* _What is being asked_: Each entry that follows needs to be written out exactly, with nothing left out.

── The data ──

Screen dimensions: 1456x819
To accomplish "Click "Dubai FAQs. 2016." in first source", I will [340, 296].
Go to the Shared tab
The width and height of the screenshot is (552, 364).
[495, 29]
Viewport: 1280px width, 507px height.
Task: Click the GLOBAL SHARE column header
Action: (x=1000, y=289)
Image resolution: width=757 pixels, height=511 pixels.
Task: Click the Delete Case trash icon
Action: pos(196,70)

───

* _Task solution_:
Screen dimensions: 1456x819
To accomplish "Click "Dubai FAQs. 2016." in first source", I will [340, 296].
Go to the Shared tab
The width and height of the screenshot is (552, 364).
[495, 29]
Viewport: 1280px width, 507px height.
Task: Click the GLOBAL SHARE column header
Action: (x=1000, y=289)
Image resolution: width=757 pixels, height=511 pixels.
Task: Click the Delete Case trash icon
Action: pos(196,70)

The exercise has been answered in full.